Epidemiological studies have shown that the incidence of VTE in users of oral contraceptives with low oestrogen content (less than 50 micrograms ethinylestradiol) is up to about 40 cases per 100,000 women-years. This compares with 5-10 cases per 100,000 women-years for non-users of COCs and 60 cases per 100,000 pregnancies.
There is some epidemiological evidence that the incidence of VTE in users of Dianette is higher than in users of low- dose oestrogen COCsFootnote 1, Footnote 2, Footnote 3, Footnote 4. A recent case-control study using the UK General Practice Research Database (GPRD) found a four-fold increase in the risk of VTE in 24,401 women taking oral contraceptives that contain cyproterone acetate/ethinylestradiol compared with 75,000 women taking second generation oral contraceptives that contain levonorgestrel/ethinylestradiolFootnote 1.
In the UK, Dianette usage has increased in recent years. Women with androgen-related conditions may have an inherently increased cardiovascular risk. Product information is being updated to reflect these new findings.

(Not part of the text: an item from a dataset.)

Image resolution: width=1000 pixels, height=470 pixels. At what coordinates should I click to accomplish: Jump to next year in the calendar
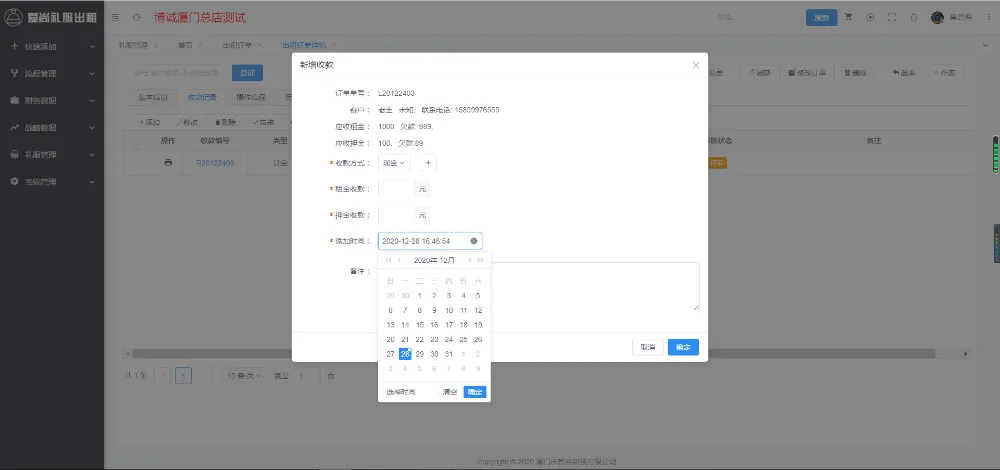pyautogui.click(x=481, y=260)
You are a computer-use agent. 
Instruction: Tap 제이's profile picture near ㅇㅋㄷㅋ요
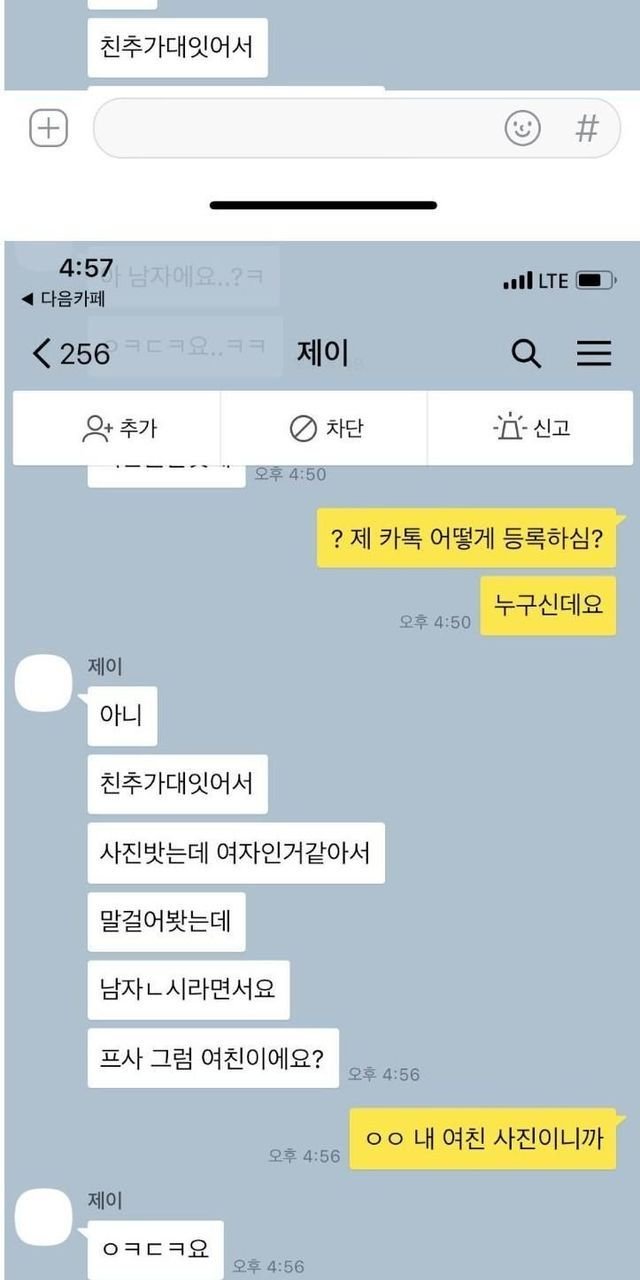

Prescribers are reminded that:
- Dianette is not indicated for use solely as an oral contraceptive.
- Dianette is a treatment for women with severe acne that has not responded to oral antibiotics, or for moderately severe hirsutism.
- Dianette should be withdrawn 3 to 4 cycles after the treated condition has completely resolved.

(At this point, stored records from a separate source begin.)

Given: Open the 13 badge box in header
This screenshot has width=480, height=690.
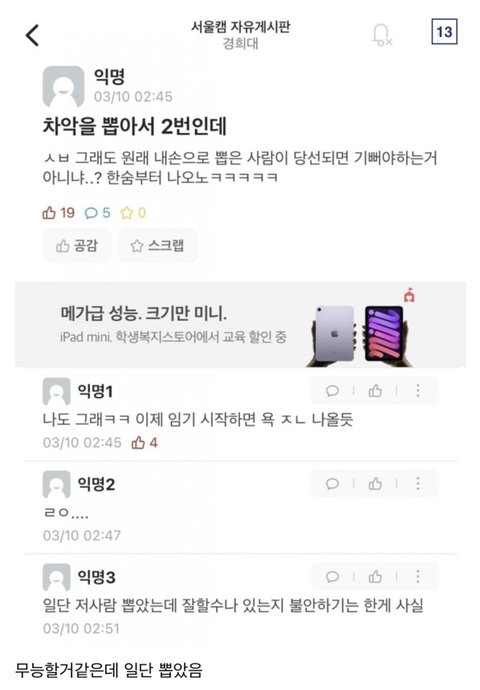Looking at the screenshot, I should pos(444,32).
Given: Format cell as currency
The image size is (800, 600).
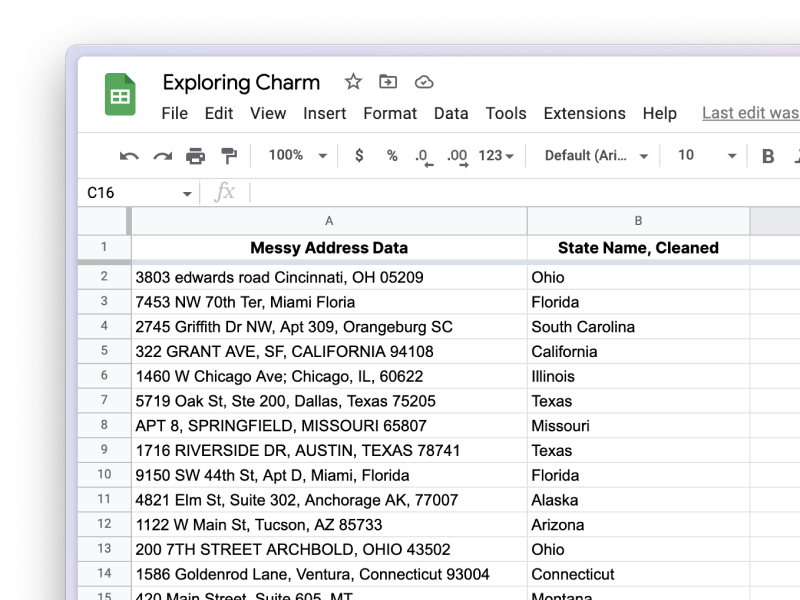Looking at the screenshot, I should (x=359, y=156).
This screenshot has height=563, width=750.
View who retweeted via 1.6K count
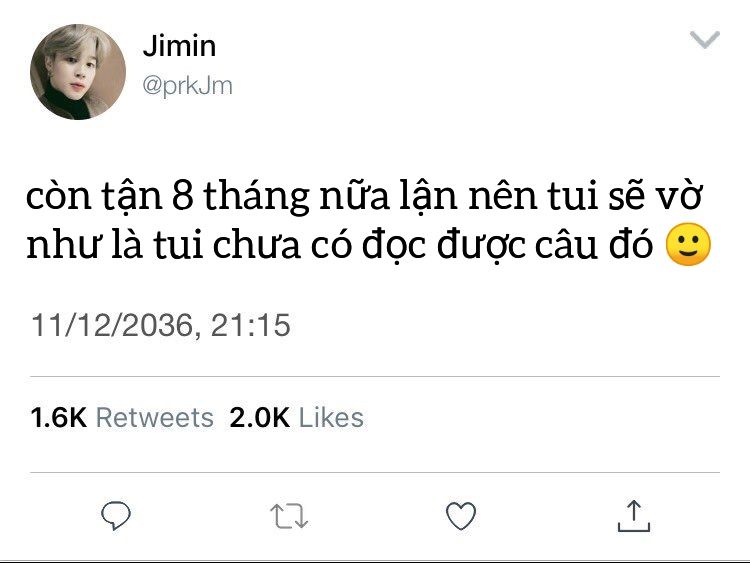(58, 417)
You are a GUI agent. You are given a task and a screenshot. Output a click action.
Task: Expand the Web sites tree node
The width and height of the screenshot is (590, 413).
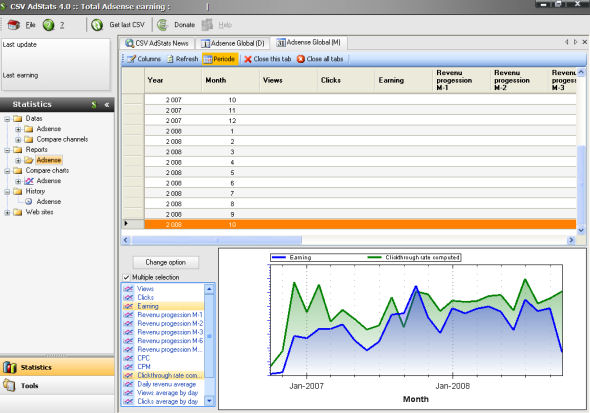(7, 213)
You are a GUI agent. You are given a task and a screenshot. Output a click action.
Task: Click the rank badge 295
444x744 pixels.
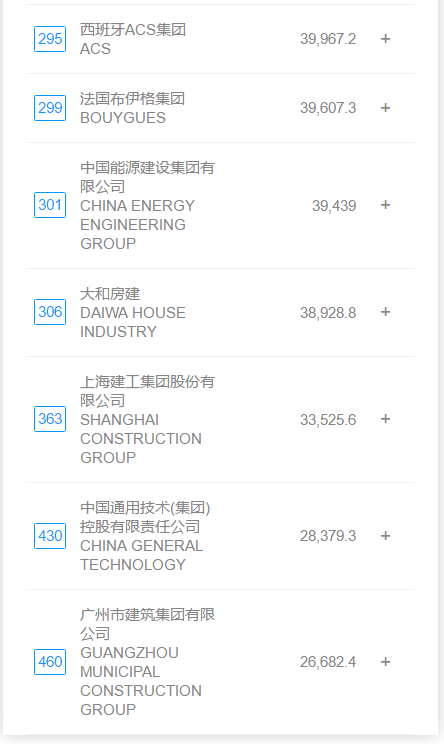(x=50, y=39)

- The incidence of VTE in Dianette users is higher than that in women who use low-dose oestrogen COCs.
- Dianette is contraindicated in women with a personal or close family history of confirmed, idiopathic VTE and in those with a known current venous thrombotic or embolic disorders.

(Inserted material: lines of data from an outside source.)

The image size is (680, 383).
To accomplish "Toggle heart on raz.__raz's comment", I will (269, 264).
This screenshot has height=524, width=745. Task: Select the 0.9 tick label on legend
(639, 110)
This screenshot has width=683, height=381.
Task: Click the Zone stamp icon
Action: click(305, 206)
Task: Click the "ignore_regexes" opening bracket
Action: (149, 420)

- Women who have severe acne or hirsutism may have an inherently increased cardiovascular risk.
Any suspected adverse drug reactions can also be reported to:
Canadian Adverse Drug Reaction Monitoring Program (CADRMP)
Marketed Health Products Directorate
Address Locator: 0201C2
Ottawa, Ontario, K1A 1B9
Tel: (613) 957-0337 or Fax: (613) 957-0335
Toll free for consumers and health professionals:
Tel: 866 234-2345, Fax: 866 678-6789
- Footnote 1
Vasilakis-Scaramozza C and Jick H. Lancet 2001;358: 1427-29.
- Footnote 2
WHO Study. Lancet 1995; 346: 1582-88.
- Footnote 3
Pini M et al. Rec Prog Med 1996; 87(7/8): 331-7.
- Footnote 4
Parkin L et al. Lancet 2000; 355: 2133-4.